Mit dem Klima- und Transformationsfonds bezahlt die Koalition den Teil des ökologischen Umbaus, für den wegen der Schuldenbremse im normalen Haushalt kein Geld da wäre. Geht das auf Dauer gut?

Von Henrike Roßbach, Berlin

Als Christian Lindner am 16. Dezember 2021 zum ersten Mal im Bundestag als Finanzminister redete, nahm er sein Manuskript mit ans Rednerpult. Das entspricht nicht unbedingt seiner Gewohnheit, am liebsten redet er frei, zieht höchstens mal einen zusammengefalteten kleinen Zettel aus der Hosentasche. An jenem Dezembertag aber wollte er auf Nummer sicher gehen - auch weil es um eine verfassungstechnisch heikle Mission ging: Die frisch ins Amt gekommene Bundesregierung hatte beschlossen, via Nachtragshaushalt 60 Milliarden Euro an ungenutzten Corona-Krediten in den Energie- und Klimafonds zu verschieben, der später zum Klima- und Transformationsfonds werden und dem Land den Weg in die Klimaneutralität ebnen sollte.
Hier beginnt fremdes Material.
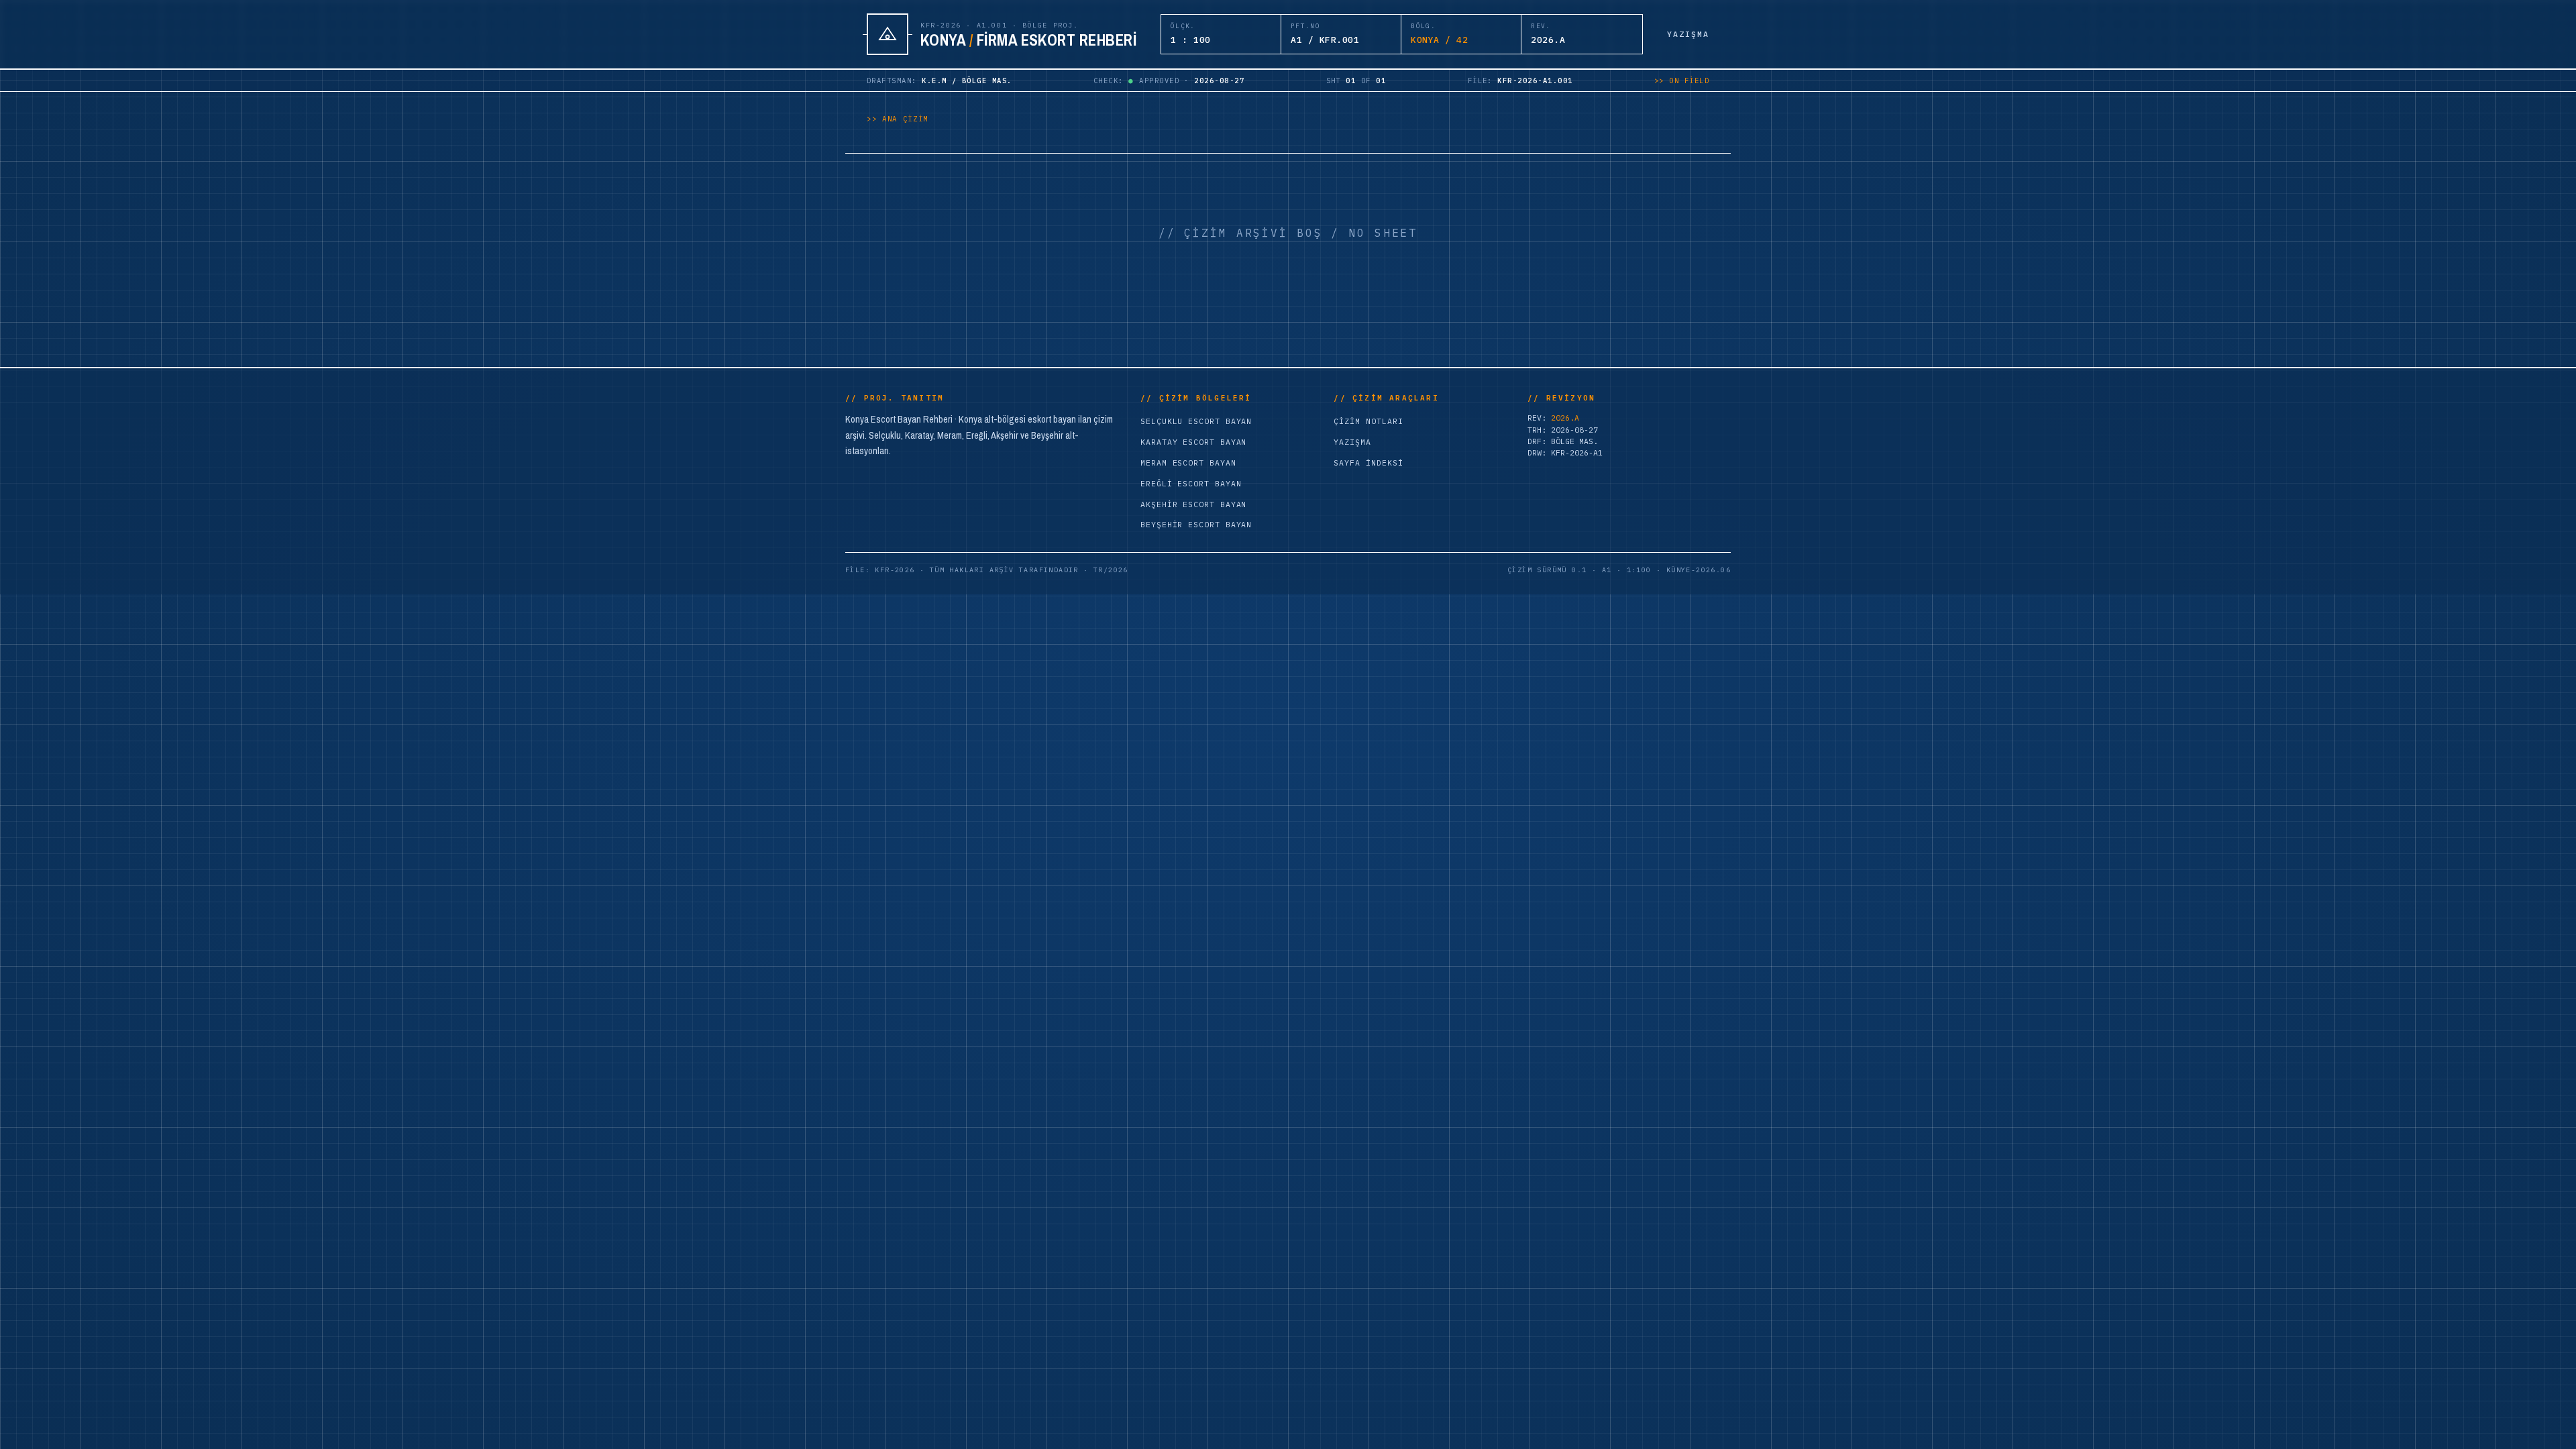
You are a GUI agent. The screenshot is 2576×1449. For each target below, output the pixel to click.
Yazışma (1352, 442)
Jetzt, eineinhalb Jahre später, ist der Klima- und Transformationsfonds, kurz KTF, wieder ins Zentrum der politischen Debatte gerückt. Vergangene Woche hat das Kabinett den Wirtschaftsplan für den Fonds verabschiedet - also die genaue Auflistung, für welche Projekte, Förderprogramme und Subventionen bis 2027 wie viel Geld aus dem KTF fließen soll. Und am Mittwoch hat das Kabinett nun auch das Haushaltsfinanzierungsgesetz beschlossen, in dem weitere Regelungen für diesen Schattenhaushalt getroffen werden.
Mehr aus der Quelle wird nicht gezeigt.